Opinion

Good news got green-lighted at last

by Martin Schram

We are reporting once again from the intersection of the news media, policy and politics. From here, we can see how and why government really works — and mainly how and why it too often fails to work the way it should.

It’s the place where all the vehicles of governance converge and collide: the executive, legislative and judicial branches — plus those of us in the news media. For better and worse, we play an undescribed, but always understood, role in shaping policy agendas and priorities by what we cover and what we ignore.

Now this: We’ve just seen some astonishing breaking news. Astonishing because it was good news. Yet, there it was, announced but barely noticed, smack in the middle of this glob of godawful news.

But if you care about finally fixing a longtime problem in which your government’s bureaucracy has been shafting hardworking public servants, the news that was announced Monday morning by Education Secretary Miguel Cardona was your kind of good news. And we’ll get to it. But we must begin by reminding you what first happened back at the intersection.

On Oct. 3, perhaps you saw yet another CBS News “60 Minutes” piece that left you fuming at the injustice of seeing your government inaction. Correspondent Lesley Stahl and a team had been investigating another long-known but forever unfixed failure of a program that was designed to reward underpaid public servants. It was a well-intentioned 2007 program signed into law by George W. Bush, implemented by Barack Obama, to forgive student loan debt of public servants ranging from school teachers to those in military service who made 10 years of monthly payments without ever defaulting.

Run by the Department of Education, the program became infamous for being a jumble of bureaucratic rules that hurt those it was designed to help. Department functionaries mindlessly rejected 98% of all who presented what they were assured was valid proof of their decade of on-time payments. When consumer protection officials first probed the program in 2017, Trump’s Education Department simply canceled it — with hundreds of thousands still in it — and was sued by the American Federation of Teachers. Last April the Government Accountability Office issued a scathing report. And CBS’ “60 Minutes” got on the case. Joe Biden’s Education Department surely knew where this story was going.

On Oct. 3, Stahl’s piece showed us the faces and told the infuriating tales of impressive public servants our government had shamelessly shafted. They weren’t naïve and defenseless victims; all were skilled military lawyers. All were sure and had been officially assured that they had met the rules and paid as required for a decade. But there was always a technicality: wrong kind of loan company; wrong kind of loan. A military lawyer who paid via autopay discovered, only when he applied for his benefits, that when the system underpaid by one penny, that invalidated his years of no missed payments. The military lawyers were told they didn’t have to make their monthly payments when in war zones — but weren’t told that summarily ended their flawless payment chain. They were stunned to discover they had been bureaucratically kicked back to zero. You couldn’t watch Sunday’s piece without becoming furious.

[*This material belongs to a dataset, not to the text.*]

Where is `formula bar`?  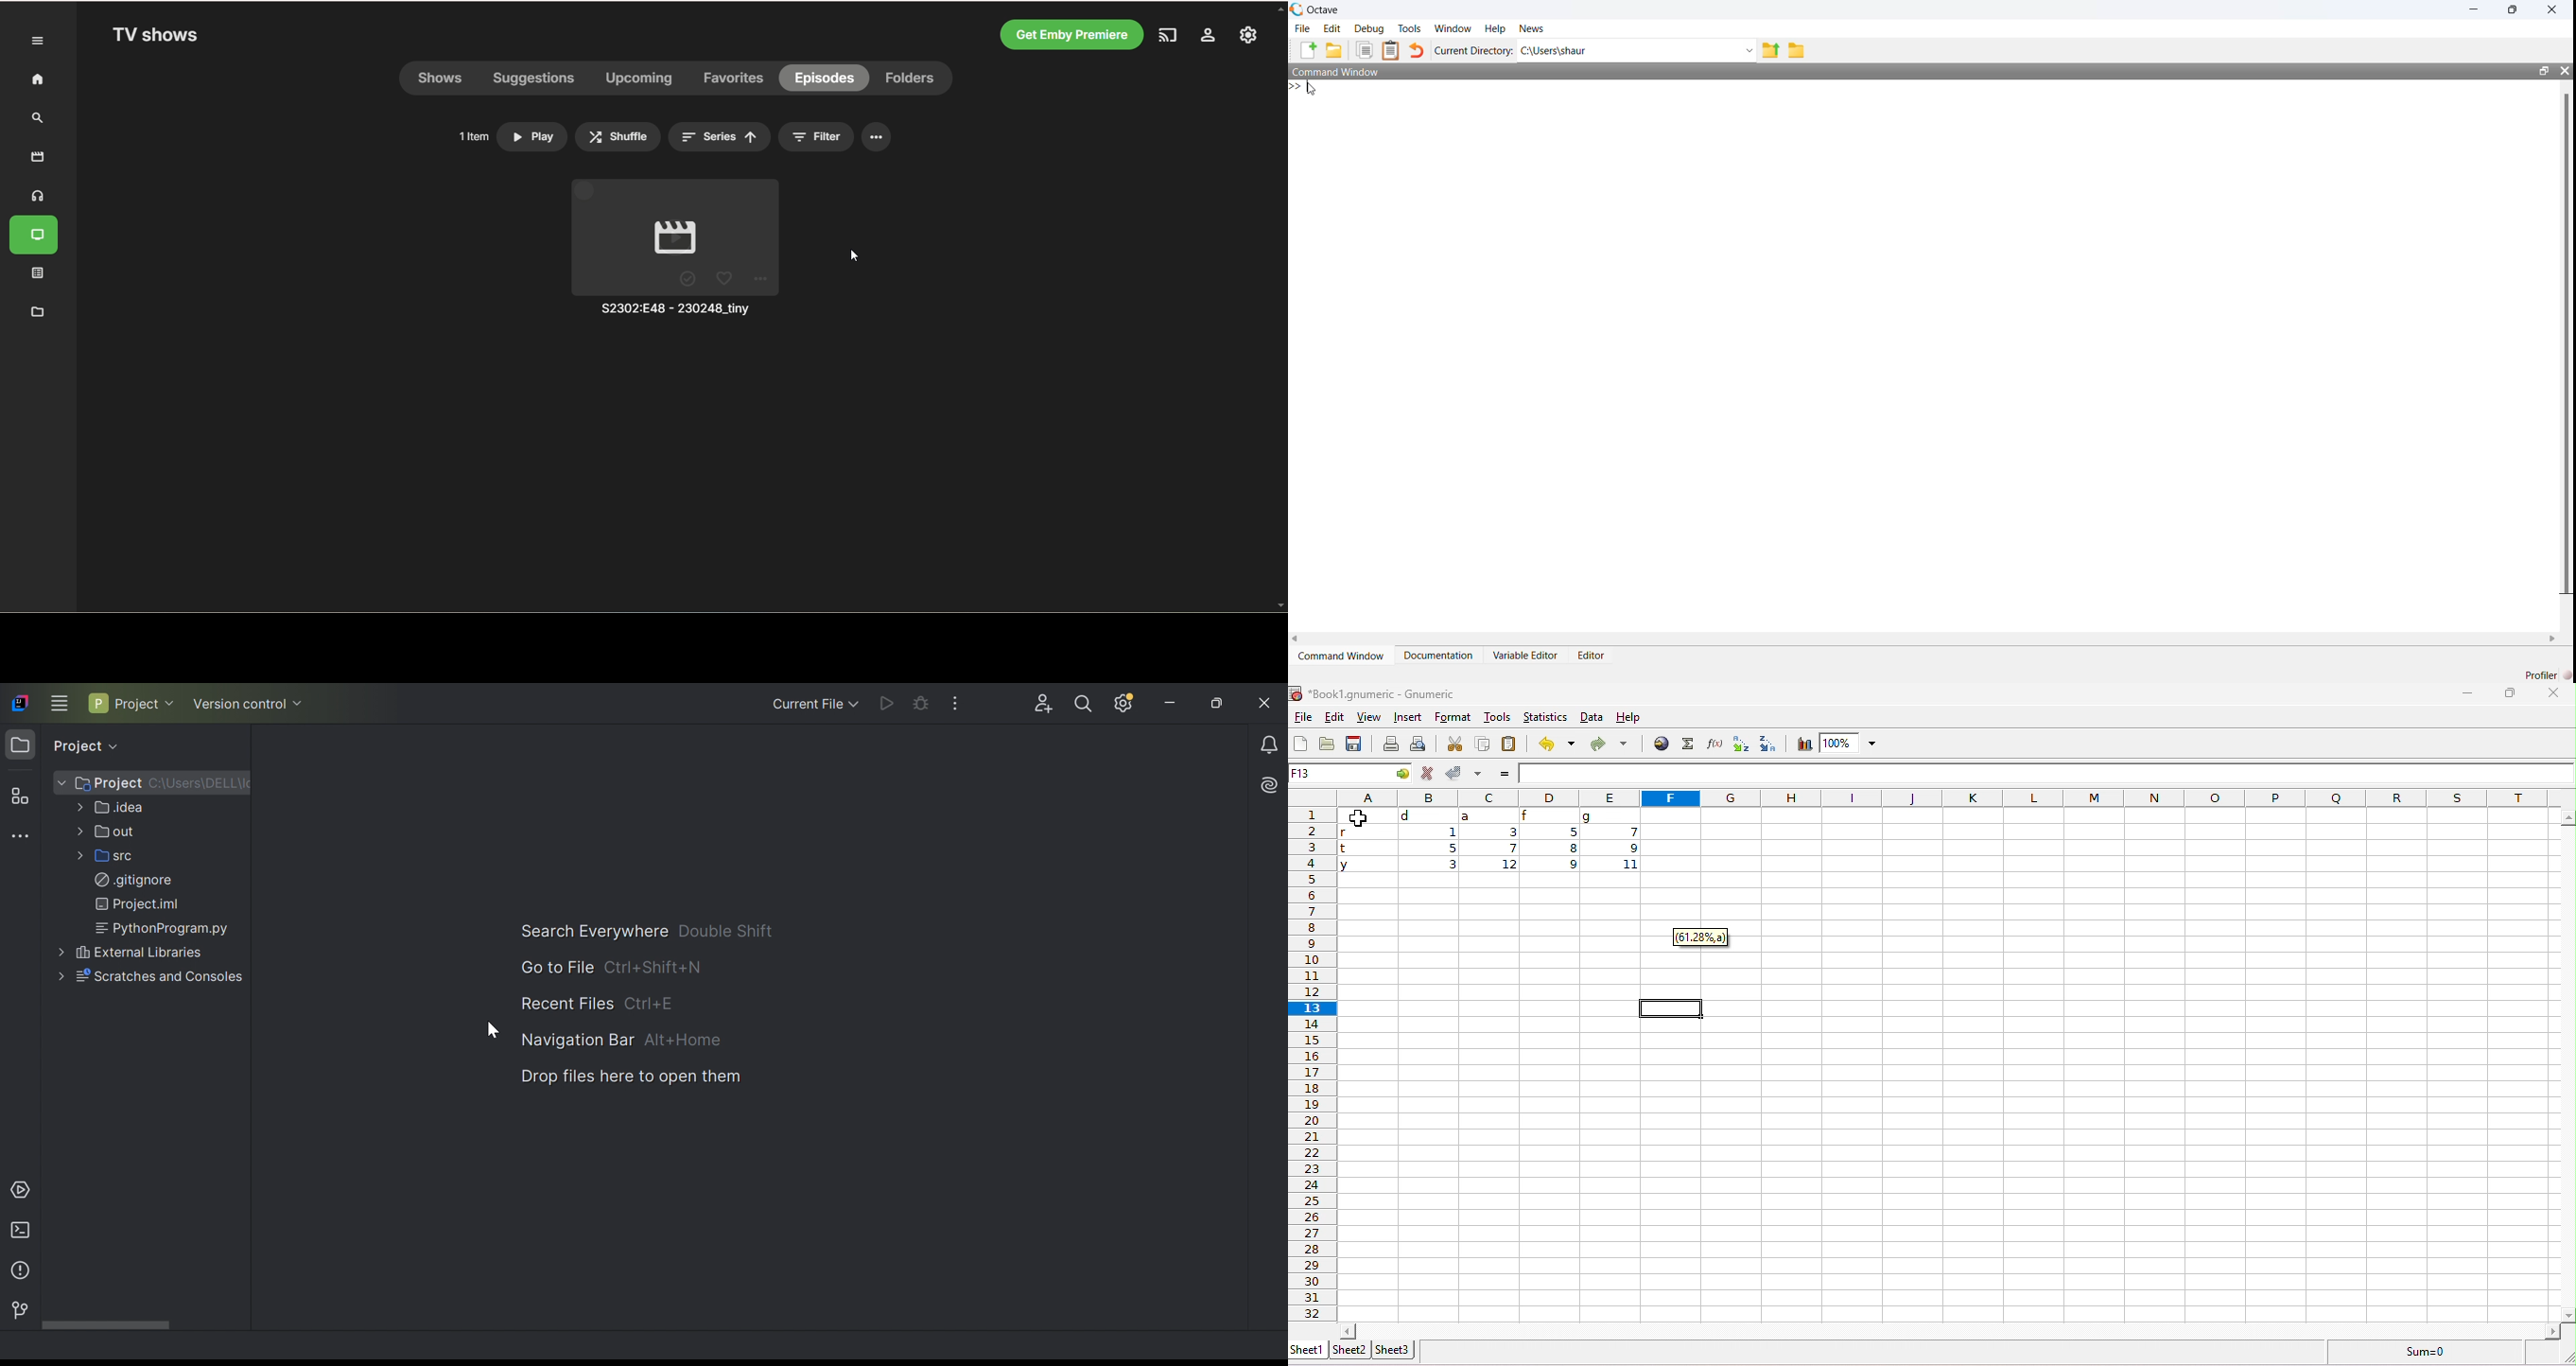
formula bar is located at coordinates (2047, 773).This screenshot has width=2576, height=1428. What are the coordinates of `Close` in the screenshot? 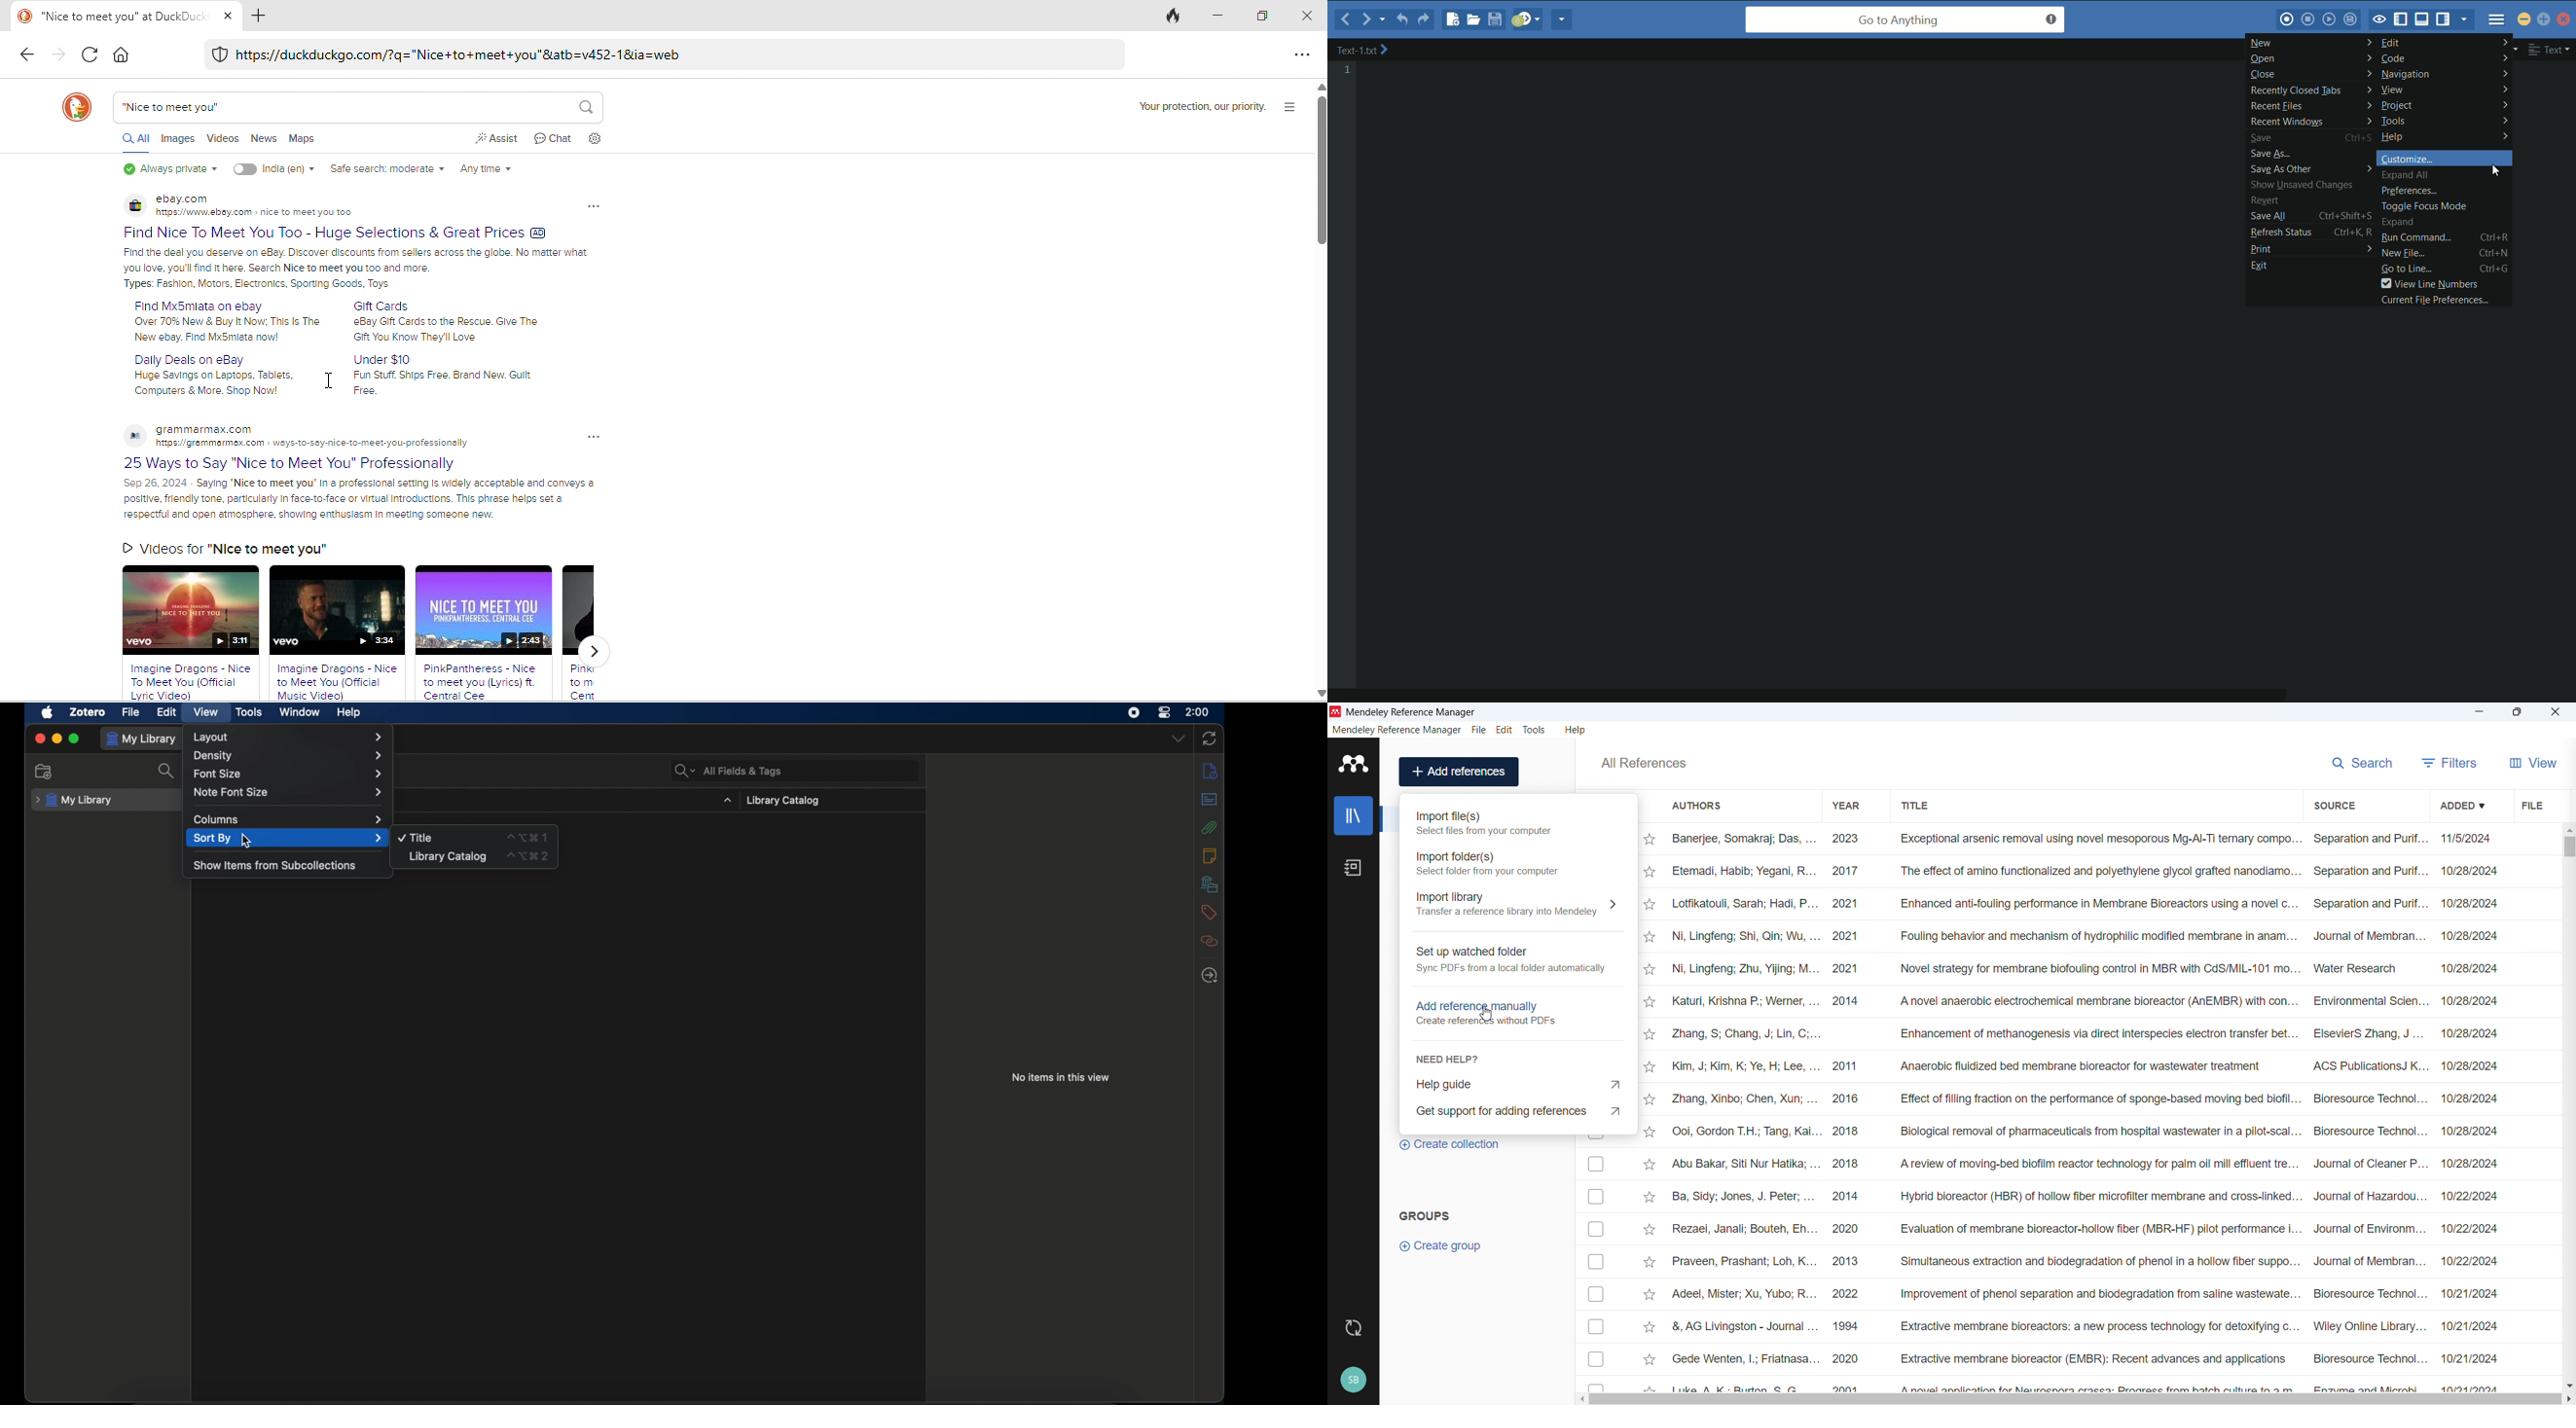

Biden’s Education Department put out the word that a major announcement was coming soonest. And early Monday morning, just hours after the “60 Minutes” piece aired, Secretary Cardona announced a temporary program designed to make things right for all who were unfairly rejected by the botched and boggled bureaucracy. Teachers, military service members and all other eligible public servants will now have until Oct. 31, 2022, to re-apply, show their proof of 10 years of good-faith payments — and then get the rest of their student loan debts forgiven and wiped off the books.

Now, let’s return to our intersection of the news media, policy and politics. Think about how good governance just might have happened if our all-news cable networks were still back in the business of having teams that do enterprise journalism. What if the all-news cable nets routinely reported original stories in Washington and especially in the field? What if they hadn’t virtually abandoned that role to do it on the cheap, paying talking heads to tell us, one show after the other, the same old stuff about what they think (and how they feel about what they think) about the old news everyone already knows?

What if, several years ago, CNN, MSNBC and Fox had all been airing their own Lesley Stahl/“60 Minutes”-type versions of this failure of governance? What if we all had seen our most deserving public servants telling us how they had been misled and rudely rejected by the government they loyally served?

Isn’t it possible that Republicans and Democrats might have united to at least end that absurd injustice long ago?